*** Opening of DOCUMENT EXCERPT ***
Insights

Ready for your major healthcare new build?

Most healthcare organizations routinely update and improve their buildings; however, major expansion projects require different skills. Program manager Tom Koulouris helps test your readiness

For many organizations, a major capital improvement program is a relatively rare event. While an organization’s support functions will likely be adept at day-to-day maintenance and operations, large-scale and complex capital improvement programs require an expanded skill set.  With many healthcare organizations in the public- and private-sectors readying large-scale capital programs to enhance their campuses, now is the time to plan for success.

Three-step stress test for success

To ensure that an organization is equipped and ready for a capital improvement program, it is advisable to assess its capabilities before launching into significant program planning and professional services procurement efforts. Examining key processes will quickly determine whether the organization is ready, or whether it needs to institute change first.  We suggest three stress tests for the key processes currently in place:

Test 1 – Accounting department personnel resources and capabilities

The organization’s accounting department must have sufficient resources and skills to review and make informed payments on significantly more complex invoices.  Not only will the number of invoices increase perhaps five-fold, so will their dollar values.

Test 1 example: Invoice processing

If an organization that annually deploys $20 million construction-in-place volume is considering a $100M+ expansion, this new capital program will typically expose older, less-robust processes. A large capital improvement program often generates dozens of complex, large invoices from the construction manager, architects, engineers, and many other professional vendor teams. In addition, late payments in the construction world slow progress and ultimately can cause a time extension change order and increased costs. To plan accordingly, add the potential for hundreds of purchase orders for furniture, fixtures and equipment, and perhaps a few thousand invoices associated with an owner-direct purchase program (a method for hospitals to recoup the tax spent otherwise on building materials).

Test 2 – Job-cost accounting functions streamlined and optimized

Job-cost accounting functions must be streamlined and optimized for creating activity numbers, funding-in-place for the activity numbers, approval limits for project managers and vice presidents, and other checks and balances.  These processes must be updated to manage invoices and pay applications which represent millions of dollars on each invoice or pay applications.

Test 2 example:  Procurement department.
*** Close of DOCUMENT EXCERPT ***
*** Opening of DATA ***
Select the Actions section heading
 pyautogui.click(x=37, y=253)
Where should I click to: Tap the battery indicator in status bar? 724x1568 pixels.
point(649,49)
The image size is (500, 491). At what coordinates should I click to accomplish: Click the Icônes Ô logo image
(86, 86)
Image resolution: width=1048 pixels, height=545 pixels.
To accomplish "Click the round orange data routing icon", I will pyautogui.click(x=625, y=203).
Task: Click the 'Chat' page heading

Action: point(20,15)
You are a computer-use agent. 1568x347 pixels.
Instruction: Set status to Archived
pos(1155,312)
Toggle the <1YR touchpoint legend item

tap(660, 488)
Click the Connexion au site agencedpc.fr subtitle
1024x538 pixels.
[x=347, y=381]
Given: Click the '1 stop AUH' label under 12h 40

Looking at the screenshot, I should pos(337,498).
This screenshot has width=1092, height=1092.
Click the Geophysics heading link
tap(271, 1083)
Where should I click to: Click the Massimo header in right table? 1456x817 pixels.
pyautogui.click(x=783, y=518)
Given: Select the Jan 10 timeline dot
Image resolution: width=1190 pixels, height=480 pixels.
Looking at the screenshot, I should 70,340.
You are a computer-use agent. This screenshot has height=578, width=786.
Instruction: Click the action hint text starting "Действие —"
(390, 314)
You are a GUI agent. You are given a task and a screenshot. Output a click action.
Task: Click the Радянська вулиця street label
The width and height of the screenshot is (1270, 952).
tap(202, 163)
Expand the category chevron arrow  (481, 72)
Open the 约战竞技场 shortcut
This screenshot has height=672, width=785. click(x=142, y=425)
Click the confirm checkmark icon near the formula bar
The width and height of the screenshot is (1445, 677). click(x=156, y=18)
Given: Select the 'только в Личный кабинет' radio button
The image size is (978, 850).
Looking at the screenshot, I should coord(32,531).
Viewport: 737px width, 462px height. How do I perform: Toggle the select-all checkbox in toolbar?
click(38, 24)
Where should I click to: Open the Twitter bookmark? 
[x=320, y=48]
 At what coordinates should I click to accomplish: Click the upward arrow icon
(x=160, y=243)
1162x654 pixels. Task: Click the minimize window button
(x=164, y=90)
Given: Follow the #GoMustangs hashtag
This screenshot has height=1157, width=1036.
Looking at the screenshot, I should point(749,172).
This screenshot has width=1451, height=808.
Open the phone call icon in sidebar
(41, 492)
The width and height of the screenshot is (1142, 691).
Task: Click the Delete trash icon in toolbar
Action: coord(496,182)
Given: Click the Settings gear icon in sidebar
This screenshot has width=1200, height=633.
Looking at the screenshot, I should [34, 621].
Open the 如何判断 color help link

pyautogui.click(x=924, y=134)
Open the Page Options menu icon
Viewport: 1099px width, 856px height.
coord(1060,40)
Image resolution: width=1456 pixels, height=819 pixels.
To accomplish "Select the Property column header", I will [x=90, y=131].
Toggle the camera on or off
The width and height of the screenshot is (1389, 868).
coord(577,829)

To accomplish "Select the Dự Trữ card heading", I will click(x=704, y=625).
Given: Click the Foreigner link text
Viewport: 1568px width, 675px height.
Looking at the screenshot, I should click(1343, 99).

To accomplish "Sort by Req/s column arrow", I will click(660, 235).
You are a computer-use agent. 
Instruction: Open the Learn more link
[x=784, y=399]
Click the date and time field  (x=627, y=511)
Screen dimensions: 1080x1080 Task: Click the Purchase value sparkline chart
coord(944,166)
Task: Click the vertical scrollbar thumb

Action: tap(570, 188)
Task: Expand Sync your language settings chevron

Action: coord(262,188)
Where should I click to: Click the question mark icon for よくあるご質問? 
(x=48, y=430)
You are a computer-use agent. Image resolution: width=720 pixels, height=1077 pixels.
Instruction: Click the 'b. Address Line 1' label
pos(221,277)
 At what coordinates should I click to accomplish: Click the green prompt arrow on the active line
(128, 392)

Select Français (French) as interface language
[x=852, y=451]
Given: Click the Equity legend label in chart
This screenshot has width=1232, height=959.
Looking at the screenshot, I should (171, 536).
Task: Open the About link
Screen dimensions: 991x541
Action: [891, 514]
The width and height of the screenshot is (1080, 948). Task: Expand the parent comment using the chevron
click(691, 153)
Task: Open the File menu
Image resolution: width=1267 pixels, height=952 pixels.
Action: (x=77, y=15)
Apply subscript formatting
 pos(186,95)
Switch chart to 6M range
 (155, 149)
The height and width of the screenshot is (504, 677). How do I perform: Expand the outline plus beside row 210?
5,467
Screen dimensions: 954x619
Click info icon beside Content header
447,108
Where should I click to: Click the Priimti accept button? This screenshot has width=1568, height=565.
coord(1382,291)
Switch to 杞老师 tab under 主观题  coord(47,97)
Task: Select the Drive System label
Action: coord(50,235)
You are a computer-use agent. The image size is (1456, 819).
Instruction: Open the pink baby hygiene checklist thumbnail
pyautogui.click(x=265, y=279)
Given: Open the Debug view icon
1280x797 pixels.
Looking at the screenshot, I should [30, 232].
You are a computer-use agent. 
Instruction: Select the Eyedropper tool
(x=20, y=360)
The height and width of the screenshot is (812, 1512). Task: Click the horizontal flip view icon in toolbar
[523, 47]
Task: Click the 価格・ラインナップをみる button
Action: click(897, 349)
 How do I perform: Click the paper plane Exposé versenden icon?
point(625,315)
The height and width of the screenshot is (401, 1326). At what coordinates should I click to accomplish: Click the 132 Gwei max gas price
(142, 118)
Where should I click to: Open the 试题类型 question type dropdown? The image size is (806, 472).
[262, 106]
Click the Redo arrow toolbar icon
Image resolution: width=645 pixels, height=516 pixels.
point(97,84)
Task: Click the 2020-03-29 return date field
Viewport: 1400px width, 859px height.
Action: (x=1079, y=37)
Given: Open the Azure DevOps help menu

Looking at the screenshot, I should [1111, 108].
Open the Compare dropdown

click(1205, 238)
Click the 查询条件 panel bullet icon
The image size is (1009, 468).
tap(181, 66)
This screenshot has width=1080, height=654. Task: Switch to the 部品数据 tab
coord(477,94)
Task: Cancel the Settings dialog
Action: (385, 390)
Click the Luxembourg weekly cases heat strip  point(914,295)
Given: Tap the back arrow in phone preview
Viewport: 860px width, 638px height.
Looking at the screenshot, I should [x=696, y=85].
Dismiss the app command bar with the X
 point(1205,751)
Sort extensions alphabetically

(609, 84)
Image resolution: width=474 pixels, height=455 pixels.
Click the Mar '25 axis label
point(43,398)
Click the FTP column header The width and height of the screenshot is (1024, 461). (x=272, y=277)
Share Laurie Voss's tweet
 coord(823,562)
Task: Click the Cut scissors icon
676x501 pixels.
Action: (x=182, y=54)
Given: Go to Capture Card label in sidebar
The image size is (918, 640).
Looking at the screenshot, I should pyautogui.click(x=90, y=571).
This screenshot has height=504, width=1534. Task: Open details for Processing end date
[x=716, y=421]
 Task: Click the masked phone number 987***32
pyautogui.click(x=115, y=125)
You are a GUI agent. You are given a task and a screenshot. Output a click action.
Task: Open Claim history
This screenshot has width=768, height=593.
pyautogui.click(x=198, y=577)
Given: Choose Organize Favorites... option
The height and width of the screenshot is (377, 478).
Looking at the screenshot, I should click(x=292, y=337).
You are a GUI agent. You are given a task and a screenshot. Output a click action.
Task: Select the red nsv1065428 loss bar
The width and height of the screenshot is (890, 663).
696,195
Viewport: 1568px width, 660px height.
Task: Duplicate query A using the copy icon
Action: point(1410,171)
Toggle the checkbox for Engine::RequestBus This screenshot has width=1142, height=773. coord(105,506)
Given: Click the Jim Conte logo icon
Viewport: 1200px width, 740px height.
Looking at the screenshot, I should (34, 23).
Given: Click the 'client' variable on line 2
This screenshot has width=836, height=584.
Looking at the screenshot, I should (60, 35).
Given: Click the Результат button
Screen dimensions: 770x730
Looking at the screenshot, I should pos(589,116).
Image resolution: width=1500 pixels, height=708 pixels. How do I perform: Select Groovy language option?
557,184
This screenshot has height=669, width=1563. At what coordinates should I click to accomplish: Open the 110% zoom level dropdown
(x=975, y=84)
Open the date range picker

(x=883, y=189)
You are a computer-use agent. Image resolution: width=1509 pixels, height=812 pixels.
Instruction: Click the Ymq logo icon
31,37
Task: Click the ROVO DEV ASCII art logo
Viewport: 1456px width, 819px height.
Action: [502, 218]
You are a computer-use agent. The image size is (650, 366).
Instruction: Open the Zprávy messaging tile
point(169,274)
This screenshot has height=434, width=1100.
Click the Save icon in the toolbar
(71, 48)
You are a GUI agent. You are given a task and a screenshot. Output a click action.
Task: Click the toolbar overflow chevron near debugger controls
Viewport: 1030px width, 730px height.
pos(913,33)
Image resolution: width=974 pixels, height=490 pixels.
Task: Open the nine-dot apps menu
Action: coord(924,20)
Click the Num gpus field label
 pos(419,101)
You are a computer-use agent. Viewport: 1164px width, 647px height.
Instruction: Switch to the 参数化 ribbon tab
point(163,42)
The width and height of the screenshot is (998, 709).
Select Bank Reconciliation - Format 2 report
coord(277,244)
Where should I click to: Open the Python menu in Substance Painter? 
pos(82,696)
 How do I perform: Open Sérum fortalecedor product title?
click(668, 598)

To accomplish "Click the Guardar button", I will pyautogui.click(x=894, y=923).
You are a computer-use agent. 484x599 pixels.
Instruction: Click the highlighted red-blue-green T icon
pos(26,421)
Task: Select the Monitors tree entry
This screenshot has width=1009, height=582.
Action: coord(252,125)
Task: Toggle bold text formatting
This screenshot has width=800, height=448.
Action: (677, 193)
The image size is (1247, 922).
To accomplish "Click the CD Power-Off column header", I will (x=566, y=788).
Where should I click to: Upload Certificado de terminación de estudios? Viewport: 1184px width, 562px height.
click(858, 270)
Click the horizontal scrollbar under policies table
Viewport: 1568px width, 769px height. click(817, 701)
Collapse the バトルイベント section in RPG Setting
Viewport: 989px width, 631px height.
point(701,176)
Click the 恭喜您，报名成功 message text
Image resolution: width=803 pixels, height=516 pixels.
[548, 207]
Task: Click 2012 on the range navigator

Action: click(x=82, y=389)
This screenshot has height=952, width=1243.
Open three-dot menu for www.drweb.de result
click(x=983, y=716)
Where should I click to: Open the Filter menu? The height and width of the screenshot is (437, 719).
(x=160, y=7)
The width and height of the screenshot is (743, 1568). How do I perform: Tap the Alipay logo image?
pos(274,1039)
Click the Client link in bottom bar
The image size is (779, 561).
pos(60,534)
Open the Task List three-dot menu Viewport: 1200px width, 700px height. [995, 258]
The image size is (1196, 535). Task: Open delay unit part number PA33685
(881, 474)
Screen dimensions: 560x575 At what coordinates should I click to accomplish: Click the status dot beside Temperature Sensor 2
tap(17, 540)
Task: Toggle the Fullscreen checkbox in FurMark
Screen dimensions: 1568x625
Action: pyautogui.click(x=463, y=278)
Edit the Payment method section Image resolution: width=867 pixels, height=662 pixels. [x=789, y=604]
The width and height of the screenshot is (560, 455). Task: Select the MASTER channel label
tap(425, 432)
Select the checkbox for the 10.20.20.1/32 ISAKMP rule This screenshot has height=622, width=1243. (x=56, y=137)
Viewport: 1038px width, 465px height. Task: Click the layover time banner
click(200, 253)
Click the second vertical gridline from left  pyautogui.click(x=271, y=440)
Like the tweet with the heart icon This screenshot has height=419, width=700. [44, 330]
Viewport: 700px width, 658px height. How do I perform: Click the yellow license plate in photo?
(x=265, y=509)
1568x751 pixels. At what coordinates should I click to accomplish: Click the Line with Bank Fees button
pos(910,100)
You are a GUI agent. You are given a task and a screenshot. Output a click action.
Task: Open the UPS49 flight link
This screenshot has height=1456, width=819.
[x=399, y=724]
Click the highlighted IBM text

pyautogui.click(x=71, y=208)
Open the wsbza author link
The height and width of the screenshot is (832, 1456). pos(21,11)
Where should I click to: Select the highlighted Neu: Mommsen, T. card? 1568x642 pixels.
*** Close of DATA ***
YOUR TASKS =>
a) For the healthcare new-build article, decide whether each statement agrees with it: (i) the number of invoices may rise perhaps five-fold; (ii) late payments in construction speed up progress; (iii) four stress tests are suggested. Answer yes or no for each, quoting the deciding words.
b) Reproduce the healthcare new-build article from "If an organization" to "on building materials).".
c) Pick up the healthcare new-build article where it stops and write what comes next.

ANSWERS IN ORDER =>
a)
(i) Yes: "Not only will the number of invoices increase perhaps five-fold, so will their dollar values."
(ii) No: "late payments in the construction world slow progress and ultimately can cause a time extension change order and increased costs."
(iii) No: "We suggest three stress tests for the key processes currently in place:"

b)
If an organization that annually deploys $20 million construction-in-place volume is considering a $100M+ expansion, this new capital program will typically expose older, less-robust processes. A large capital improvement program often generates dozens of complex, large invoices from the construction manager, architects, engineers, and many other professional vendor teams. In addition, late payments in the construction world slow progress and ultimately can cause a time extension change order and increased costs. To plan accordingly, add the potential for hundreds of purchase orders for furniture, fixtures and equipment, and perhaps a few thousand invoices associated with an owner-direct purchase program (a method for hospitals to recoup the tax spent otherwise on building materials).

c)
In public organizations, staff typically fully understand the process of managing a request for quotation (RFQ) or request for proposal (RFP) and the timeframe required. To fully understand and plan for the demands of a large capital program, the procurement effort projections must be magnified by including design and construction management teams, threshold inspectors, material testing firms, commissioning agents, and environmental firms, among others. Ideally, the design and construction management teams are procured at nearly the same time, so that beneficial team collaboration commences early. However, this quick-start method does add complexities to the coordination. In addition, releasing purchasing orders may be difficult due to the nature of sufficient approval in cost categories, moving funds between line items, and other contractual issues.

Test 3 – Updated design and construction department controls functions

A consulting auditor should review the controls function within the organization’s design and construction department. Early process change and implementation will pay for itself many times over. It is important that the facility’s standard delivery model for executing contracts and projects are sufficient for a large-scale project, and that the tools and sophistication level of department skill-sets are up to par. Delivery models are more about risk than cost.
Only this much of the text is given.